To most people, consuming refined sugar creates an addiction. When you eat refined sugar (chocolate, cookies, and other sweets) it causes a huge release of dopamine (a brain chemical that helps us to feel happy or pleasant). Unfortunately, food rich in nutrients such as fruits and vegetables will not stimulate the brain to release very much dopamine. For that reason, people who are constantly eating high amounts of refined sugar are constantly looking for food that will produce those positive emotions over and over again.


Due to the effects of refined sugar on our brains, people who consume it a lot are more likely to become obese. Products full of refined sugar are filled with empty calories and also contain no important ingredients such as fiber. Sugar can be a cause of obesity these days because it is found in many products on the market. Unfortunately, refined sugars are found in foods that appear to be healthy, such as breakfast cereals, muesli, fruit yogurts, and sauces.

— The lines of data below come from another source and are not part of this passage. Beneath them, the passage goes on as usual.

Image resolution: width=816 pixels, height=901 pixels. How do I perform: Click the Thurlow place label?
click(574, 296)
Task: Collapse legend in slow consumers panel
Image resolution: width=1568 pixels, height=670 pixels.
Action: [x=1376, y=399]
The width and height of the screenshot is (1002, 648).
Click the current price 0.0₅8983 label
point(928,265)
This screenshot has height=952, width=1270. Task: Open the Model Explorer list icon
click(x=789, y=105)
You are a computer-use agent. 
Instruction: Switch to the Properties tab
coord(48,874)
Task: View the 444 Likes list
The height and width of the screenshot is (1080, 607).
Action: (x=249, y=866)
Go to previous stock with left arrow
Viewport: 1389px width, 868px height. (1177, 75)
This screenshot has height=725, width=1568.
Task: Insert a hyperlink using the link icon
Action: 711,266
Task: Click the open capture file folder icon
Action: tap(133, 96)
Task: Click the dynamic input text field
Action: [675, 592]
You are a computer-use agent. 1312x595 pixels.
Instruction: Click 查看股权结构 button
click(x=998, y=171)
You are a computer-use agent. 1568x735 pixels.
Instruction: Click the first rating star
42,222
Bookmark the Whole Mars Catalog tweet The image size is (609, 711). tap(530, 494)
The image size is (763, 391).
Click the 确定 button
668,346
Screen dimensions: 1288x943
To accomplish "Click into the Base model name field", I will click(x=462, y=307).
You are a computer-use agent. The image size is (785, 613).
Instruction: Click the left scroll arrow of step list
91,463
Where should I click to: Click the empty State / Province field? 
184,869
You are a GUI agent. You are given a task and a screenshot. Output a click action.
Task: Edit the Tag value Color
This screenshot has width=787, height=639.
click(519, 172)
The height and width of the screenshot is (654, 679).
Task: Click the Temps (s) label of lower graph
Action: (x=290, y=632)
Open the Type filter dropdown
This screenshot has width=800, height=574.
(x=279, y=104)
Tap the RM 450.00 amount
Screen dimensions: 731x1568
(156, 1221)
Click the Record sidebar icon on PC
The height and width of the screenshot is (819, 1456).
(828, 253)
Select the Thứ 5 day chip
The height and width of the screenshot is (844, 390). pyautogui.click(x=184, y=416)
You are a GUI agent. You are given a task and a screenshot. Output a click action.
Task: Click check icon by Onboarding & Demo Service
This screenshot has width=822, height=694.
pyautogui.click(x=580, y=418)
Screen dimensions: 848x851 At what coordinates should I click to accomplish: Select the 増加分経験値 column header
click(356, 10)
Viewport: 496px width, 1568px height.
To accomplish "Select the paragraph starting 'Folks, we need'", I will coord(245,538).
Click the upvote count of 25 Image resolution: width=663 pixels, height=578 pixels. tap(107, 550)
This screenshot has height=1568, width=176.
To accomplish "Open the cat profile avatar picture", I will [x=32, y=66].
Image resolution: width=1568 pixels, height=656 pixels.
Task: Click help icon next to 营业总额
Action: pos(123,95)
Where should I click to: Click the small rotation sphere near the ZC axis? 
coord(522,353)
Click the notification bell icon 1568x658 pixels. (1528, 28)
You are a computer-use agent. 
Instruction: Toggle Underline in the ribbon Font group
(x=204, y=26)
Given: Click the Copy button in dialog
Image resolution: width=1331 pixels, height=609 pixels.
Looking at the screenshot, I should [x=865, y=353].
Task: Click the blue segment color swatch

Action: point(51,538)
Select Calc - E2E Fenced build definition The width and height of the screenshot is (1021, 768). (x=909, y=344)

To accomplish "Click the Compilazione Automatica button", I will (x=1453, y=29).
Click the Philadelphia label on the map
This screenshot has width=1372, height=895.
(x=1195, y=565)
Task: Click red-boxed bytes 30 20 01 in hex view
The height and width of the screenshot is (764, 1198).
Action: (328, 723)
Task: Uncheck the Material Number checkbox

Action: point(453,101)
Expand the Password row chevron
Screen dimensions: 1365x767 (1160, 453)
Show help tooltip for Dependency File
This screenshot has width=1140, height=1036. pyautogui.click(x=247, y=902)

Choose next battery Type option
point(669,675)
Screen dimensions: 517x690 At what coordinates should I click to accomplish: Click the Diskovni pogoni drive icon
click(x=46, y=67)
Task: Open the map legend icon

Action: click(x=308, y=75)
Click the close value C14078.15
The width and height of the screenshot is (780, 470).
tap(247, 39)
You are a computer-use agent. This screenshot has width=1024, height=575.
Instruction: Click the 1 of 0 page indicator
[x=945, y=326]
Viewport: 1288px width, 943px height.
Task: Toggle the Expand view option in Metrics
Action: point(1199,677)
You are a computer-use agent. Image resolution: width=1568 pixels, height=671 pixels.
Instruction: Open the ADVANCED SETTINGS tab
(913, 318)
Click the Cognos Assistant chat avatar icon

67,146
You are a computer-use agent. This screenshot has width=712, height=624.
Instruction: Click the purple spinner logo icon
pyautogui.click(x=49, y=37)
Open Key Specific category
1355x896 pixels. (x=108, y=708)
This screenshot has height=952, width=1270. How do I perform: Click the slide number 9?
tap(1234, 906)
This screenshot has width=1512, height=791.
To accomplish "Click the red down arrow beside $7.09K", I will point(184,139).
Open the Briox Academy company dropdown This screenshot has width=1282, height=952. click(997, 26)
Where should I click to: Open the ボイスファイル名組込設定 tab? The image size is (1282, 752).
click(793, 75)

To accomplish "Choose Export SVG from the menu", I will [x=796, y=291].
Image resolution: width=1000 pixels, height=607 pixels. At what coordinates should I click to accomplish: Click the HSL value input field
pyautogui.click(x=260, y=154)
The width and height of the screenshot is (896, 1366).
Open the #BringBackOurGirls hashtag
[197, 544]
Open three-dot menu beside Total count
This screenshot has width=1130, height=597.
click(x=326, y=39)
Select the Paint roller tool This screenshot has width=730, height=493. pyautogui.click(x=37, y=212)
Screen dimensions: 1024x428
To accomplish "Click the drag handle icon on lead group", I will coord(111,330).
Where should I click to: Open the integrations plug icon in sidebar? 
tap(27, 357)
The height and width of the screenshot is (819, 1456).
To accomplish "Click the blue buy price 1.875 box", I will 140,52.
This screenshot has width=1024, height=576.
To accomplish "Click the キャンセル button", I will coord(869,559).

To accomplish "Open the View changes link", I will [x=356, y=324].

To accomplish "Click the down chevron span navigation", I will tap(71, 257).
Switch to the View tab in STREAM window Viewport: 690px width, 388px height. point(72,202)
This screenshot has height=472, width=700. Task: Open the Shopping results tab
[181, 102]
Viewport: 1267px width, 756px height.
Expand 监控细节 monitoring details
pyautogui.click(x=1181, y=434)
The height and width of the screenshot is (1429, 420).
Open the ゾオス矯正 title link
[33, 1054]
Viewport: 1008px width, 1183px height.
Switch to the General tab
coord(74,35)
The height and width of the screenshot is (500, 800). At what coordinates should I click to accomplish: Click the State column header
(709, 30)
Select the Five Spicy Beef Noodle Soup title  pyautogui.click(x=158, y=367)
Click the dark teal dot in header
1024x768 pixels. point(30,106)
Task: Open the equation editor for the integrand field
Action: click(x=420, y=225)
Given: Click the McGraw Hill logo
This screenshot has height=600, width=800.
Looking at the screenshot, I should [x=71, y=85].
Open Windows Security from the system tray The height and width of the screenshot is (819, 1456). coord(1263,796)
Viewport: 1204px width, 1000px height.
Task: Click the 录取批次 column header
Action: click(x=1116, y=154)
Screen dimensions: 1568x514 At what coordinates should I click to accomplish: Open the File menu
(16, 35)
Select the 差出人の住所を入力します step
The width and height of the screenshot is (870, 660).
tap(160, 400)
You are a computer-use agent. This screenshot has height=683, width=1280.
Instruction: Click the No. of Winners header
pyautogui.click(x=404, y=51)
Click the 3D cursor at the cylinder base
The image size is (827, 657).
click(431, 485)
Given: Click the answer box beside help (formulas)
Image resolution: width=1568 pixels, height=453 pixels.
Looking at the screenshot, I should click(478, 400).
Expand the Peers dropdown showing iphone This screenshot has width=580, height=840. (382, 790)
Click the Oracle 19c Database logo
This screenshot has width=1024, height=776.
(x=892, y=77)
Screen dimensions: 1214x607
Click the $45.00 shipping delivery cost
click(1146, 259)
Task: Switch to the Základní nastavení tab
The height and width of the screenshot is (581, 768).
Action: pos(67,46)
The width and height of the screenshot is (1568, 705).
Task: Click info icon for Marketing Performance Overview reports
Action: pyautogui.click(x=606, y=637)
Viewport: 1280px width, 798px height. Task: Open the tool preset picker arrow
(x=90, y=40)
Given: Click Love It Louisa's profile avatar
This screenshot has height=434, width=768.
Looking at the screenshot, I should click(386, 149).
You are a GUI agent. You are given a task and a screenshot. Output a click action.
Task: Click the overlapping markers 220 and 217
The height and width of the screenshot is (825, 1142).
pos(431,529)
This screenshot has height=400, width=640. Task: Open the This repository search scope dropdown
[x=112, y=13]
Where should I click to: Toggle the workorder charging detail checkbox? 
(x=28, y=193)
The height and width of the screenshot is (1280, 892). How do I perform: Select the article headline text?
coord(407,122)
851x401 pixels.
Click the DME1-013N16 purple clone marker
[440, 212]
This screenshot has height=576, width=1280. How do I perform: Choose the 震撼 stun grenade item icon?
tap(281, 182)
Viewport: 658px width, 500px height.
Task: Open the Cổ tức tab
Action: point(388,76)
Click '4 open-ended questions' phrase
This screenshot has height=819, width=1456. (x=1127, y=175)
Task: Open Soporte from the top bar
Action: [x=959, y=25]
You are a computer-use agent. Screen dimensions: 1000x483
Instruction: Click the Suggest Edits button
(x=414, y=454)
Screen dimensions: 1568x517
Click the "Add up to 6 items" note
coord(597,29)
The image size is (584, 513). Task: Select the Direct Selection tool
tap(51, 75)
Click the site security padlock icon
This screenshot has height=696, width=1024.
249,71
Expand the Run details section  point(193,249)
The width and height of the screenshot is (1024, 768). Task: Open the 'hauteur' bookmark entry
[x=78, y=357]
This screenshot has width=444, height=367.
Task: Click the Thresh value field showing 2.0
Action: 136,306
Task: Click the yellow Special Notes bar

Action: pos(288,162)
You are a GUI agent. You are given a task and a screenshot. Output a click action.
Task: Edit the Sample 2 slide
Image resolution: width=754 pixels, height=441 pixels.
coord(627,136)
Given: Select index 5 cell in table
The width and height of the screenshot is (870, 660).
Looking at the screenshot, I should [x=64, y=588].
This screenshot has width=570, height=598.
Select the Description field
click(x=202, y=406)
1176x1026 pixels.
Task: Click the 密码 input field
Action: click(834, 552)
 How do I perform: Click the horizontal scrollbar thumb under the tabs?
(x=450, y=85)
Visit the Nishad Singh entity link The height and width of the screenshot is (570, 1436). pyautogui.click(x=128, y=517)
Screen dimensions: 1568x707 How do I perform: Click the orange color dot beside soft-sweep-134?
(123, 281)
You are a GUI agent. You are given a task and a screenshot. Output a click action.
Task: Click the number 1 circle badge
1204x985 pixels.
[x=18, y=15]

The effects of sugar on our bodies are terrifying, but most of the health problems that are mentioned occur over a long period of excessive sugar consumption. After all, food is fuel, so we must be aware of what we put in our bodies and the effects it can have on the organism.

Refined sugar vs natural sugar

Unrefined or partially refined brown sugar does not undergo the entire refining process, leaving behind plant pigments, some minerals, and other plant residues, which means that it retains a certain amount of molasses. Thanks to molasses, brown sugars are darker in color and, due to its hygroscopic properties, is naturally moister and has a sticky texture.

An important feature of both these types of sugars is an equal energy value. One teaspoon, of either brown or white sugar, contains almost the same amount of calories.

Unrefined brown sugars with a higher molasses content have specific names and characteristics depending on the country of origin. For example, we can find muscovado brown sugar rich in molasses in the market. However, even with a higher molasses content, unrefined brown sugar does not differ in quality. Its main advantage is its color and only a very small percentage of micronutrients, which does not significantly affect its nutritional value.

Finally, what matters most is to eat healthily and to be moderate in all the food we take.